‘The Hunt’ is enthralling thanks to superb cast

A familiar story made fresh by performances of Mads Mikkelsen and less-familiar Danish actors

The Hunt

★★★★ (out of 5 stars)

When we’re kids, we’re lucky if we have people in our lives who encourage and support our imaginations. They play games with us and share stories, and along the way we learn these skills from them. But the power of what a fully developed imagination can be, and what it can do, comes later.

Sometimes too late.

In The Hunt, a small town in Denmark is torn asunder by the imagination of a little girl, Klara (Annika Wedderkopp), who hasn’t learned the weight of her words yet.

Klara’s imagination is fostered by a small cluster of teachers, like the handsome Lucas (Mads Mikkelsen), who work at the small nursery school she attends. Lucas is a family friend sympathetic to the dreamy problems she faces, like not being able to step over lines (think of the children’s game “hot lava”:

Don’t step on the lava!) and constantly losing her way home. He often goes out of his way to help her find her way back or walk her to school. Eventually, Klara develops a crush on him.
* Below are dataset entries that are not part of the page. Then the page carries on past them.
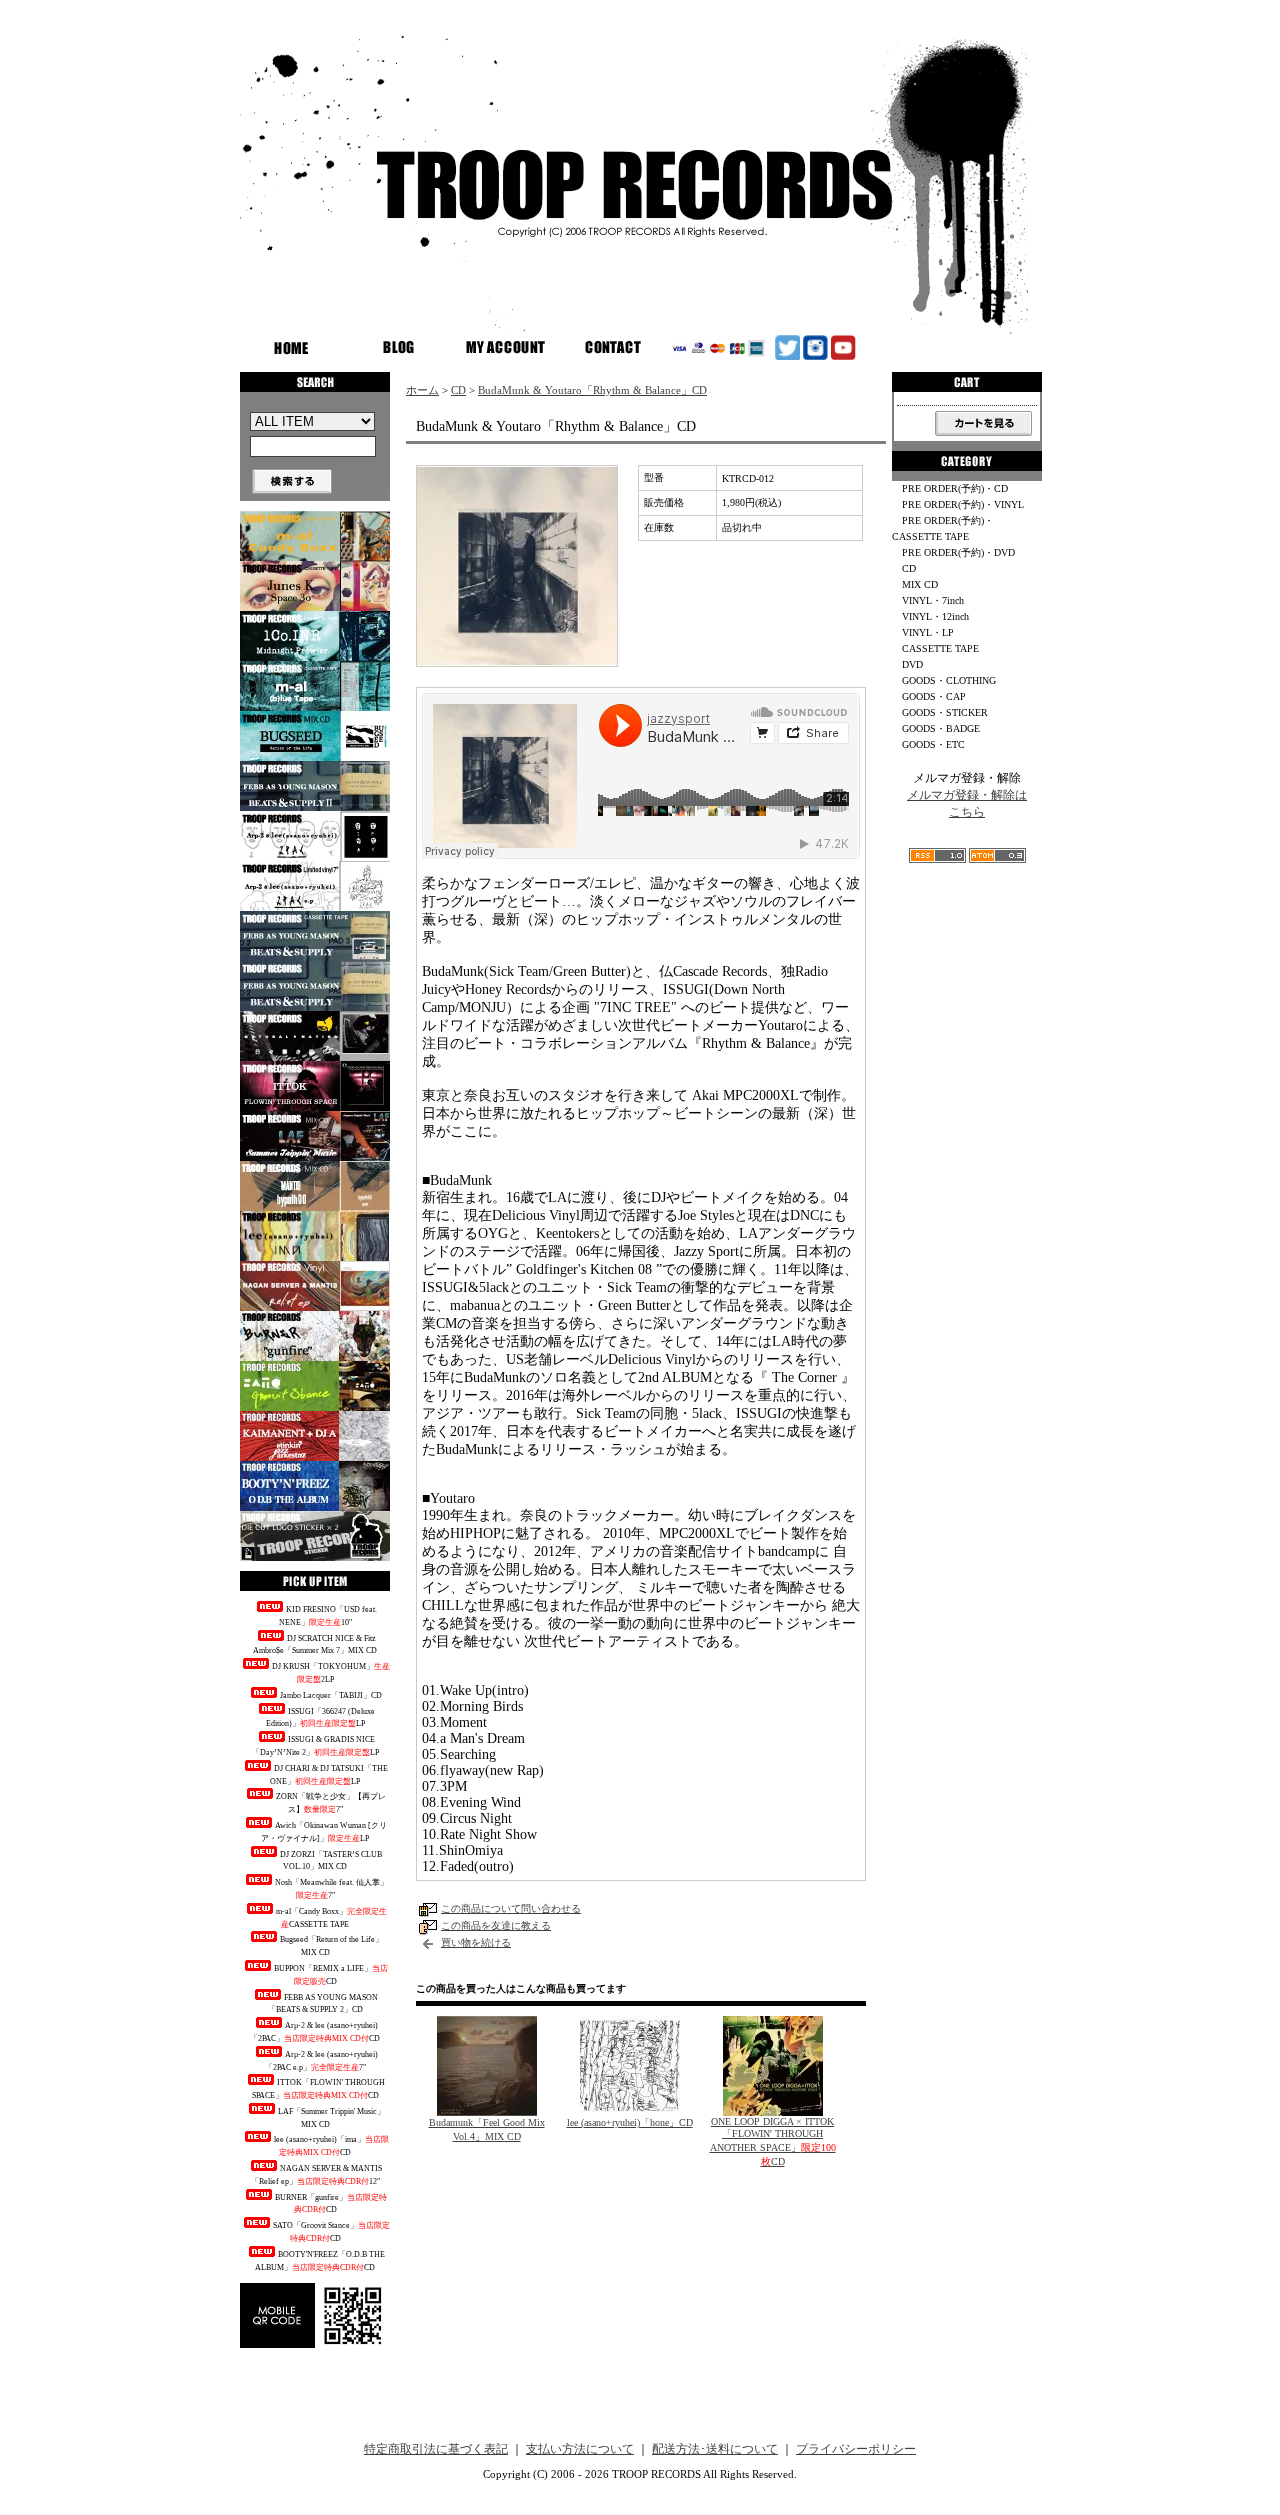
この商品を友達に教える (496, 1925)
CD (458, 390)
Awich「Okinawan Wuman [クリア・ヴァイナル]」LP (324, 1832)
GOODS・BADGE (941, 728)
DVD (912, 664)
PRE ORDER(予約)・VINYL (963, 504)
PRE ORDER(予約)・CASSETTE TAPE (943, 528)
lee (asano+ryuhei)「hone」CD (630, 2122)
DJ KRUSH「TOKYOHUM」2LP (331, 1673)
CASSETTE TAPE (940, 648)
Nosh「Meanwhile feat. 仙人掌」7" (331, 1889)
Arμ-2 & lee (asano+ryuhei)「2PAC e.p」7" (321, 2061)
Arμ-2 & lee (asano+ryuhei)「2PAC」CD (315, 2032)
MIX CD (920, 584)
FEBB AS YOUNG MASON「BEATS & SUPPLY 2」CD (323, 2004)
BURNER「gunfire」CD (331, 2204)
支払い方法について (580, 2449)
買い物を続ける (476, 1942)
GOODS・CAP (934, 696)
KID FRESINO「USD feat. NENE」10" (328, 1616)
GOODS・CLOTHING (949, 680)
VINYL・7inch (933, 600)
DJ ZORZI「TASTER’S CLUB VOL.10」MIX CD (331, 1861)
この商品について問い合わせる (511, 1908)
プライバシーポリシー (856, 2449)
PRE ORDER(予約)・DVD (958, 552)
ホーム (422, 390)
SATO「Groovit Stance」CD (331, 2232)
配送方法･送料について (715, 2449)
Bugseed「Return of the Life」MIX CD (331, 1946)
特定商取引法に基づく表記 (436, 2449)
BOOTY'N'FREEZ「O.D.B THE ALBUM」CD (320, 2261)
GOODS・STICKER (945, 712)
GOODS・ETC (933, 744)
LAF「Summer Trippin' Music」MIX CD (331, 2118)
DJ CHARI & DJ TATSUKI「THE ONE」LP (329, 1775)
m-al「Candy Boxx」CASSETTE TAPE (331, 1918)
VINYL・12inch (935, 616)
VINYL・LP (928, 632)
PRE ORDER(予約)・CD (955, 488)
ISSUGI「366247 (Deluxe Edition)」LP (320, 1718)
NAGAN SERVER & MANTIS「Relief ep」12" (317, 2175)
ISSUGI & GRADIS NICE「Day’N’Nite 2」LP (315, 1746)
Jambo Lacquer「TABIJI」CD (331, 1695)
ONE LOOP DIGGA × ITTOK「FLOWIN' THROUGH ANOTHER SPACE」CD (773, 2141)
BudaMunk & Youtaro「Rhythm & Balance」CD (592, 390)
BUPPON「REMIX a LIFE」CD (331, 1975)
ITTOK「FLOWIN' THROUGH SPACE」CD (319, 2089)
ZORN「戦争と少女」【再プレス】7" (331, 1803)
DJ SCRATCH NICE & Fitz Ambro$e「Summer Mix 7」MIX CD (315, 1645)
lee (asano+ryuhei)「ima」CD (331, 2146)
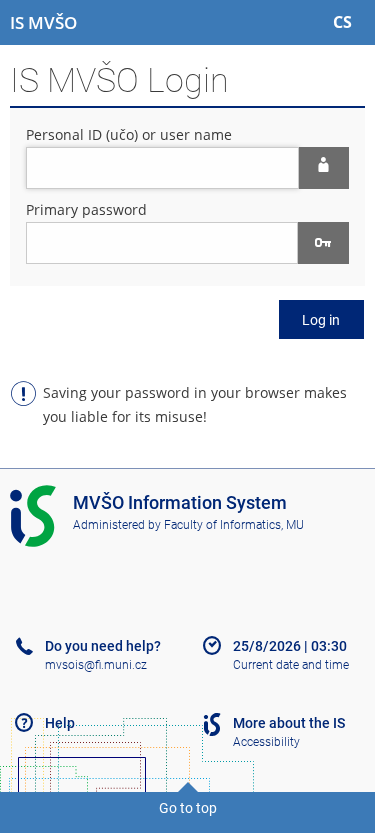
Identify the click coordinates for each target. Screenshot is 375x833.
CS (342, 22)
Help (60, 723)
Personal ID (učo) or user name (129, 134)
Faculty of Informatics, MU (234, 525)
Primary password (86, 209)
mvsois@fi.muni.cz (96, 665)
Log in (321, 320)
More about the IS (289, 723)
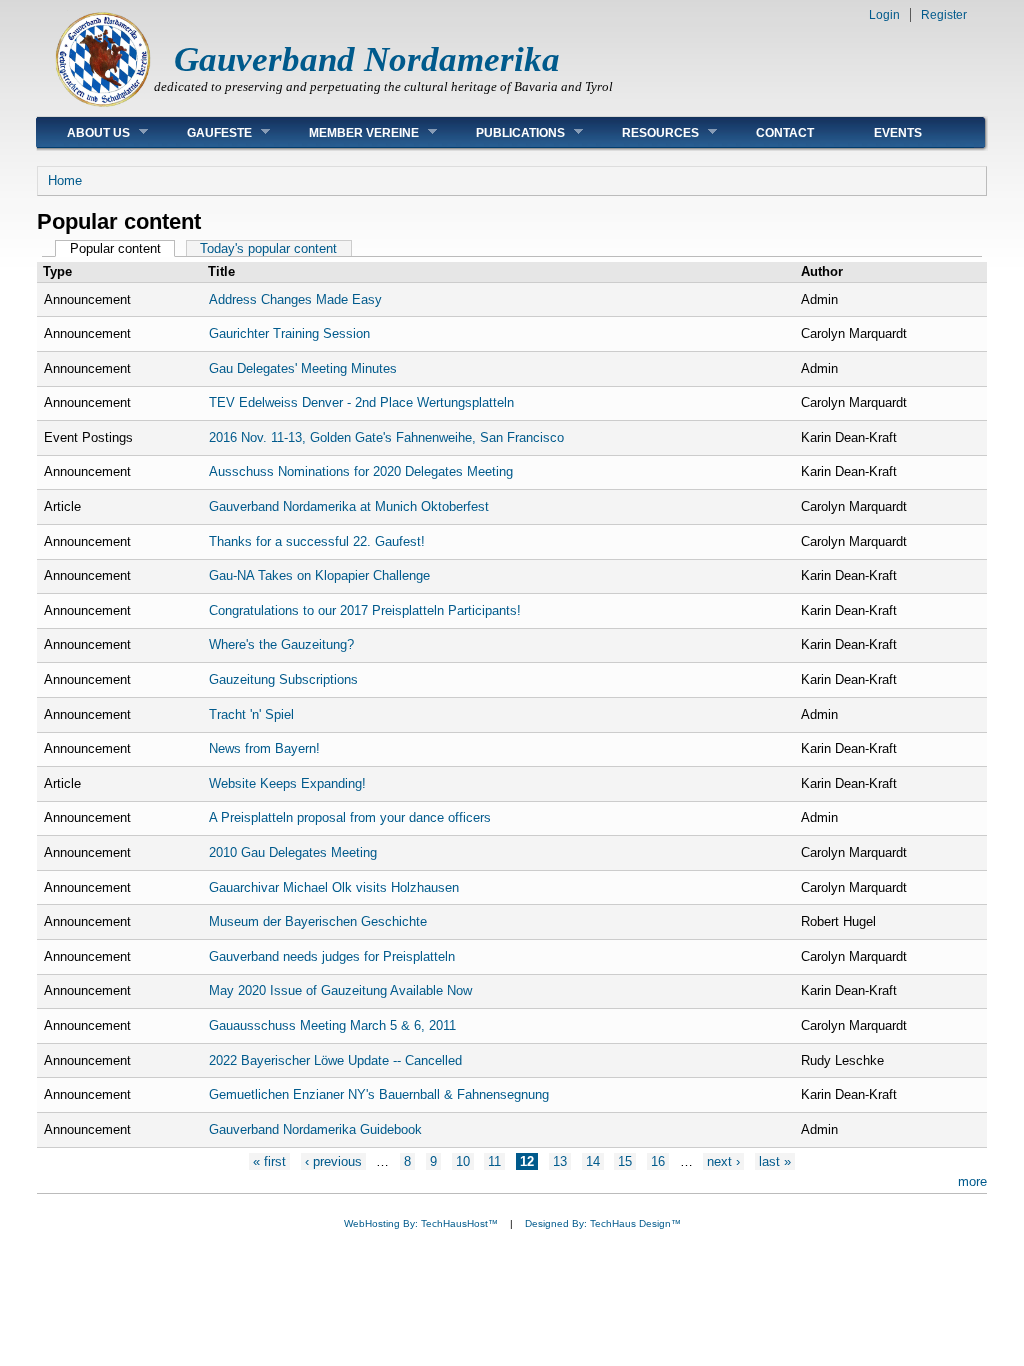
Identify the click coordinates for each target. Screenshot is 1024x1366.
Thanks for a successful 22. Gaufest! (317, 541)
That crush goes too far, though, when she gives Lucas an innocent kiss on the lips during playtime and he reprimands her for it. It’s a gentle reprimand, but she is hurt and upset over the incident. Guided by an overprotective administrator, Klara eventually accuses Lucas of showing her his privates. The incident unleashes a maelstrom of outrage and panic in the town.

As the harsh Danish winter sets in around Lucas, so do the harsh realities of the accusation made against him. People turn from him and try to harm him; his ex-wife tries to stop him from seeing their son; stores refuse to serve him; and other children, coached with details from parents eager to see Lucas punished, begin to accuse him too. 

At the beginning of the movie, it’s hard to imagine such a young guy as a nursery school teacher, but Lucas’ ease and natural ability to level with the children without infantilizing them makes it feel less odd. He’s good with kids, maybe better than anyone else at the school, but there is a slight nag that it’s a narrative setup the whole time. It’s the one flaw in an otherwise strong, if a little familiar, story.

The film would be nothing without its actors, though. There is not a single poor performance to be found, from Mikkelsen and Thomas Bo Larsen (who plays Klara’s father) all the way down to the day players – like the bulky Oyvind Hagen-Traberg, who plays a butcher who goes to brutish lengths to refuse Lucas’ business. But it’s the young, quixotic Wedderkopp who leaves everyone in her shadow. When the film is with her, it makes the viewer feel like a fly on the wall of her playroom – as if she conjured the set walls, characters and film edits straight from her imagination and asked everyone to play along.